Le Funaná a aussi beaucoup évolué. Après les innovations uniques de Codé Di Dona et Sema Lopi, qui tous deux eurent un impact énorme sans avoir jamais vraiment enregistré de bons albums studios. Dans les années 90, des virtuoses comme Tchota Suari, Bitori Nha Bibinha et le groupe Ferro Gaita ont remporté un grand succès et façonné un son dur, précis, provocateur qui est devenu à partir de 2016 graduellement accessible au public occidental. Tout en restant très loin du succès de l’Ethio-Jazz ou du Highlife nigérian, le Funaná a connu très récemment un peu de reconnaissance au niveau mondial. Sa gamme plus limitée de rythmes empêche aussi le Funaná d’avoir des problèmes d’identité comme avec le Gumbé. Notre objectif avec le groupe CV pour ce projet a donc été justement de partir dans la direction opposée : tester les limites du Funaná en le mélangeant avec d’autres textures, rythmes, en ralentissant le tempo, etc. Nous voulions essentiellement tester la versatilité du Funaná en examinant jusqu’à quel degré il serait capable d’absorber harmonieusement d’autres langages musicaux.

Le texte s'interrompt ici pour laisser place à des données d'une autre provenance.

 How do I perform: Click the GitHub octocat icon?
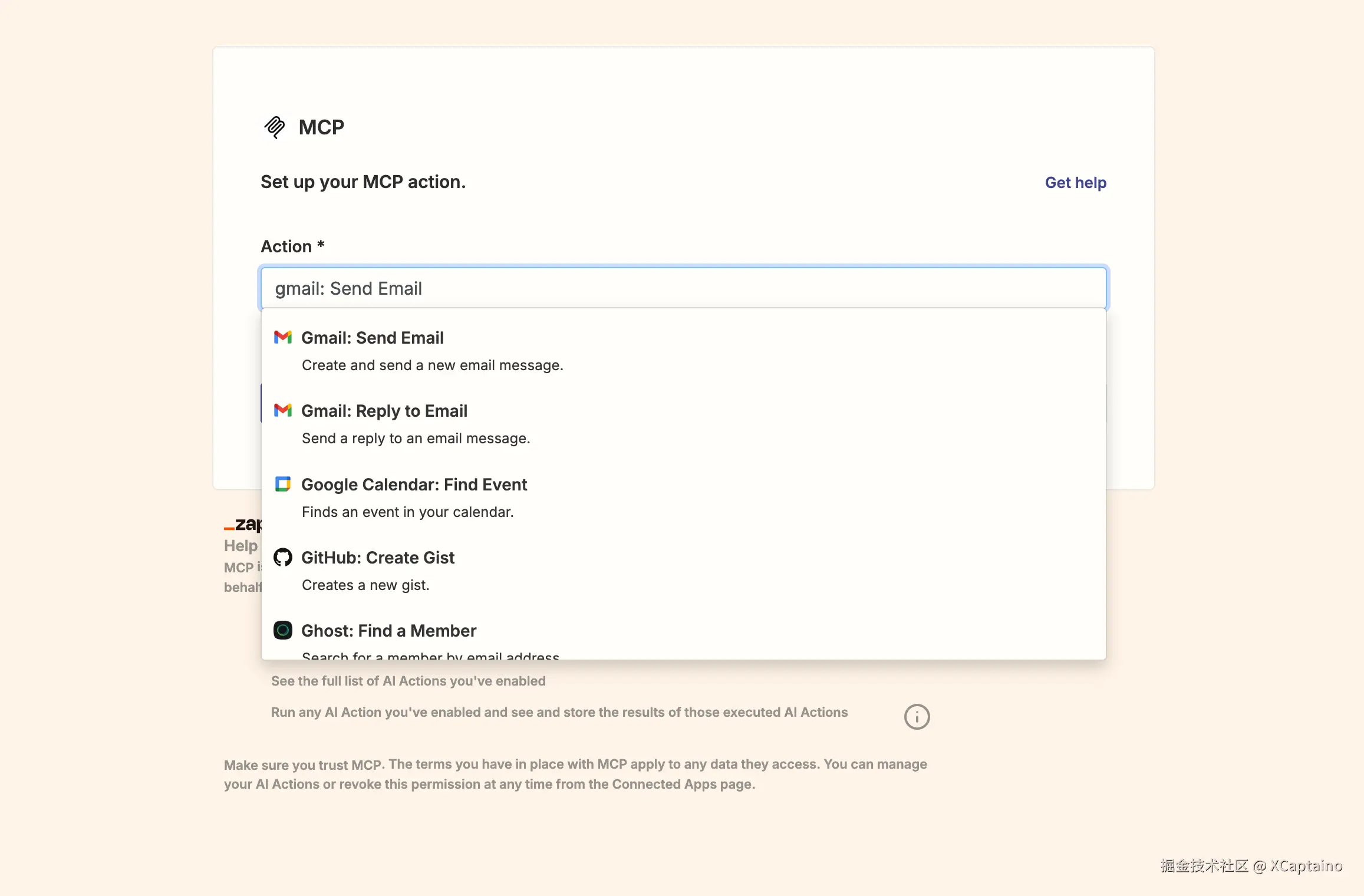pyautogui.click(x=283, y=557)
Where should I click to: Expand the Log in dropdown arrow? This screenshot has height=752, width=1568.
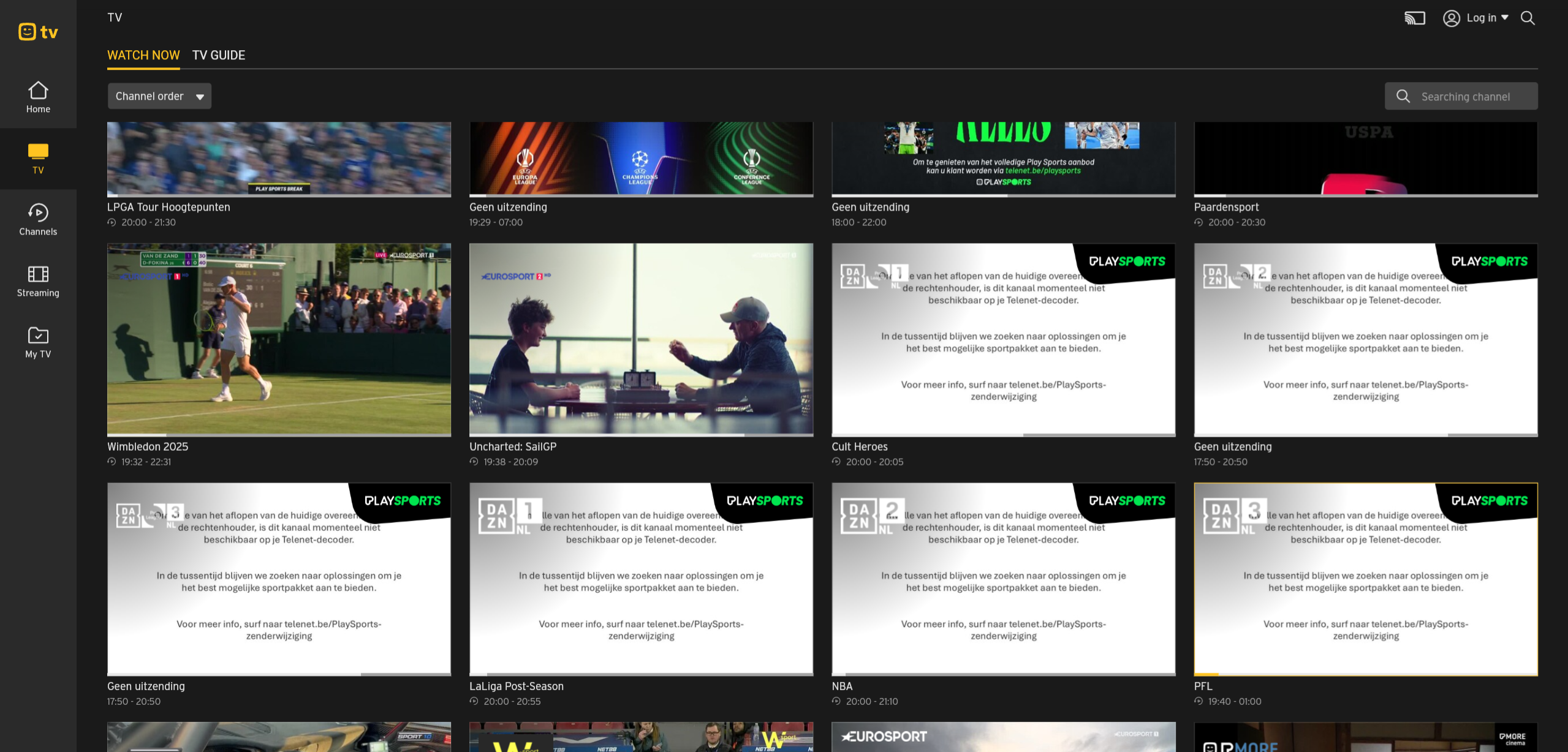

(REF 1) L’appellation « Musique du Monde » a été créée par nécessité par les journalistes musicaux dans les années 80, à une époque où certains artistes majeurs et certains labels sortaient de la musique qui ne trouvait pas sa place dans les catégories établies et qui produite spécialement pour des oreilles occidentales, bien qu’elle soit enregistrée dans de nombreux endroits de la planète. L’appellation « Tropical music » est cependant bien moins connue, mais elle est utilisée partout à l’Ouest. Quand je fais référence à « la scène ‘Musique tropicale’ », je fais référence aux disques sortis, aux fêtes organisées et au type de « vibe » liés à un public jeune, urbain et éclairé, principalement interéssé par de la vieille musique enregistrée dans des pays de l’hémisphère Sud.